= Source excerpt =
CODEWITHSUNDEEP
pythonlistsorting
Codelyf
Codelyf

Reputation: 17

List sorting except zero in python

i have a list [5,3,0,0,4,1,4,0,7] and i want to sort the list in someway that zeros remain in their position and others be sorted the answer is like this [1,3,0,0,4,4,5,0,7]

i wrote this code but i cant fix the zeros in their place

def except_zero(items: list) -> Iterable: 
    ans=[] 
    for i in range(len(items)): 
        if (items[i] != 0): 
            ans.append(items[i]) 
            ans = sorted(ans) 

    j = 0 
    for i in range(len(items)): 
        if (items[i] >= 0): 
            items[i] = ans[j] 
            j += 1 
            return ans

Upvotes: 2

Views: 2521

Answers (8)

Mous
Mous

Reputation: 1047

Here's a concise, elegant and fast way to do it.

def except_zero(items):
    nonzero = iter(sorted(filter(bool, items)))
    return [i and next(nonzero) for i in items]

How does it compare?

For all these tests, I used a list with a million elements, of which 10% were each integer from 0 to 9, running on Python 3.11.4.

It's 2837x faster than Mr Felix U's solution.

It's 2805x faster than Onilol's solution.

It's 109x faster than FAL's solution.

It's 108x faster than Daweo's solution (the accepted answer).

= Exercise instructions =
1. Reproduce the passage of the thread on sorting a Python list around zeros, starting with "Views: 2521" and going on through "nonzero = iter(sorted(filter(bool, items)))".
2. Continue the thread on sorting a Python list with the zeros kept in place, beginning right after its final sentence.

= Recorded information =

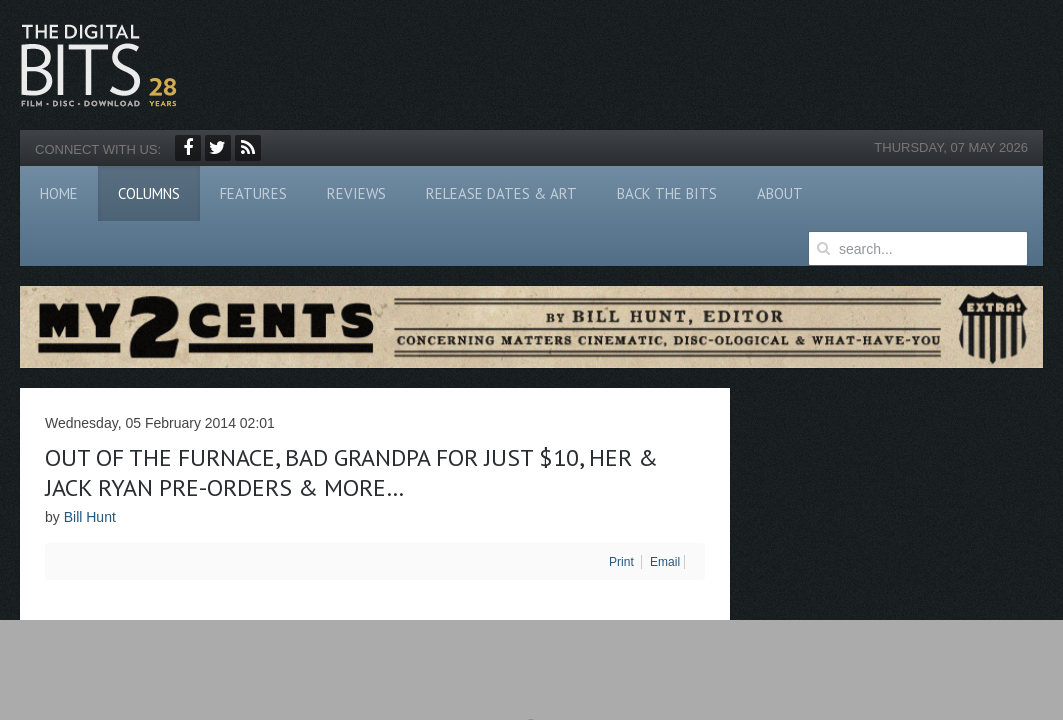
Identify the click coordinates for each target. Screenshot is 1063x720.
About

* * *

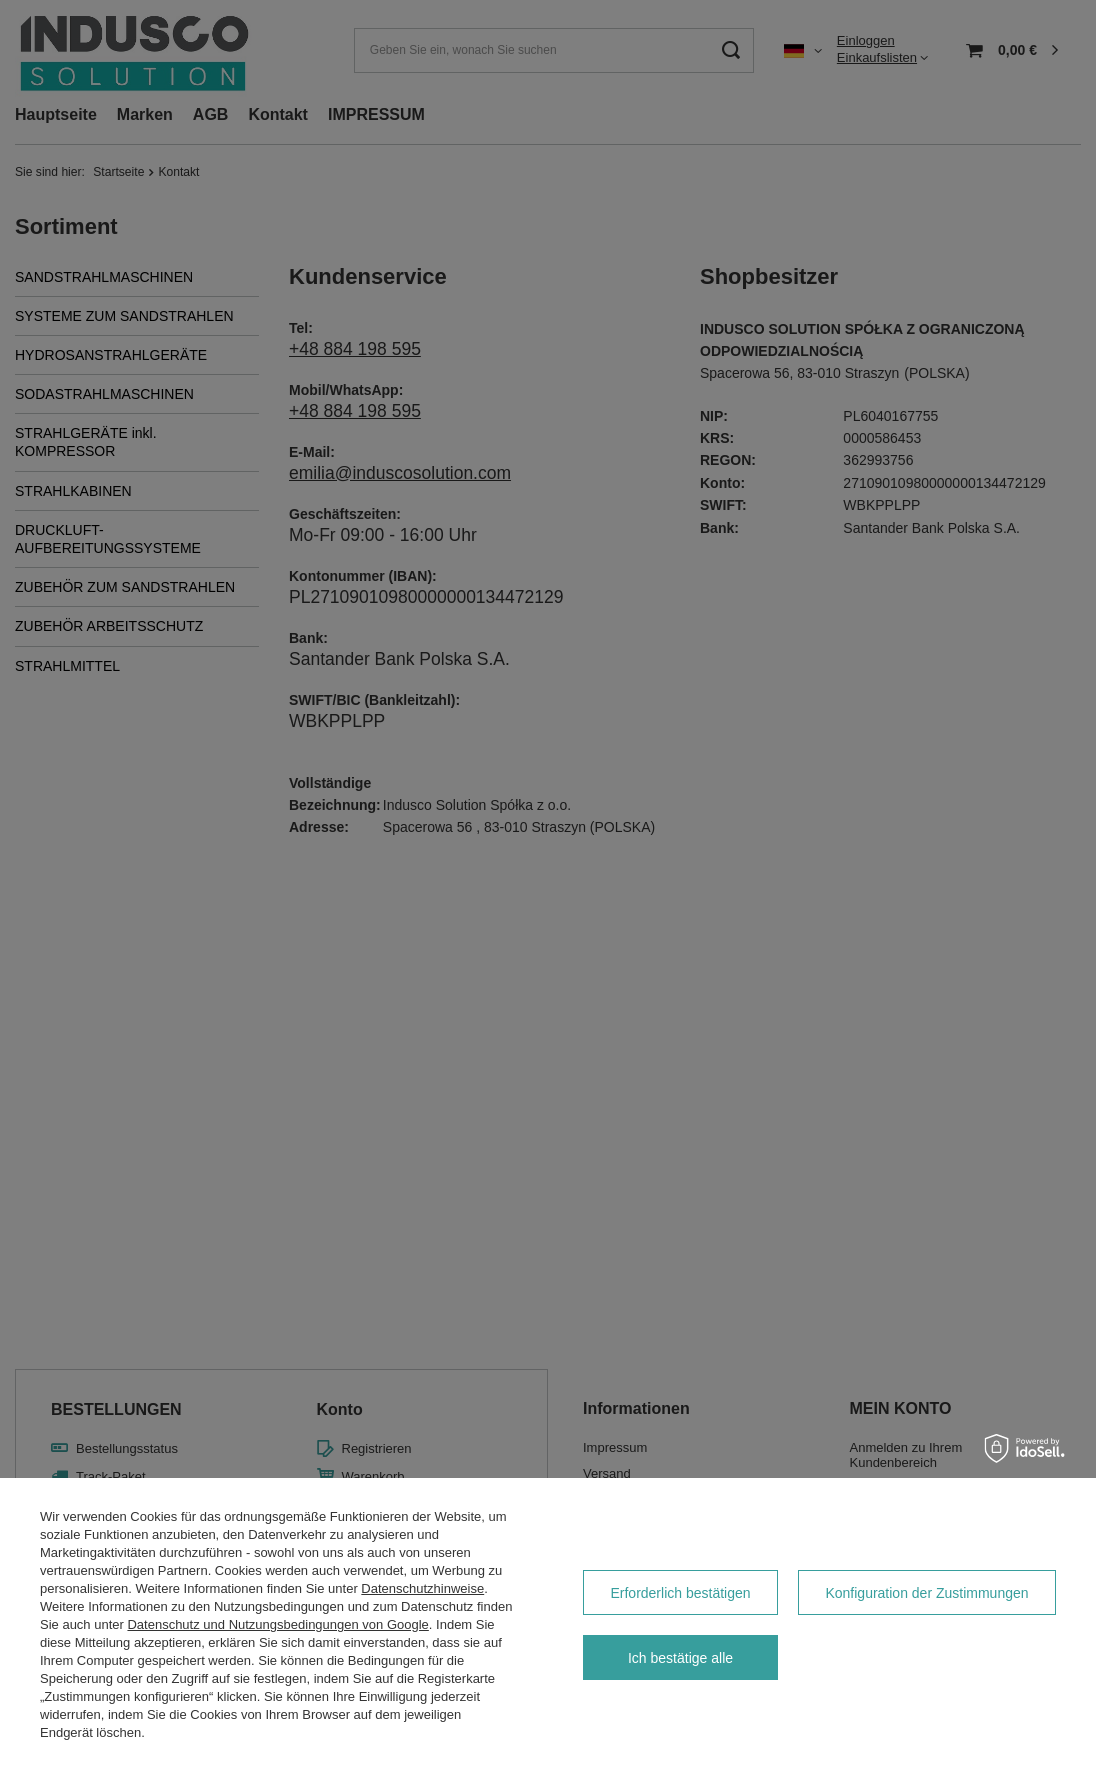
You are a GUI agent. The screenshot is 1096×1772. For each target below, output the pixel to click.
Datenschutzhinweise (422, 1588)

= Task results =
1.
Views: 2521

Answers (8)

Mous
Mous

Reputation: 1047

Here's a concise, elegant and fast way to do it.

def except_zero(items):
    nonzero = iter(sorted(filter(bool, items)))

2.
It's 39% faster than blhsing's solution.

It's 34% faster than Nikos M's solution.

Prasad Shembekar's solution doesn't work.

How does it work?

The filter takes advantage of the fact that, for float and int, the only value that will return False when passed to bool is 0 - so all other values will be True. This gives us our nonzero values, which we then sort (with sorted) and convert to an iterable (with iter) so that we can use next on it.

The list comprehension utilises a short-circuit - if i is 0, the and short-circuits, returning the last evaluated value (0). This has the effect of placing the zeroes in their original positions. The next fills in the spaces which weren't zeroes with the sorted values, which we generated earlier.

Upvotes: 0

Prasad Shembekar
Prasad Shembekar

Reputation: 19

this solution might help you

my_list = [3, 0, 1, 0, 5, 2, 0, 4]

# Sort the list, excluding zeros
sorted_list = sorted(my_list, key=lambda x: (x == 0, x))

print(sorted_list)

Upvotes: 0

Nikos M.
Nikos M.

Reputation: 8345

def except_zero(items: list) -> Iterable: 
    ans=[]
    ind=[]
    for i in range(len(items)): 
        if (items[i] != 0): 
            ans.append(items[i]) 
            ind.append(i)

    ans = list(sorted(ans))
    for i in range(len(ind)): 
            items[ind[i]] = ans[i] 
    return items

Something like the above would work, you simply store the index positions of non-zero values and then placve the sorted values into the corresponding index positions

Even your own approach can work if you fix a couple of issues, for example:

def except_zero(items: list) -> Iterable: 
    # get and sort non zero values
    non_zero = list(sorted([x for x in items if x!=0]))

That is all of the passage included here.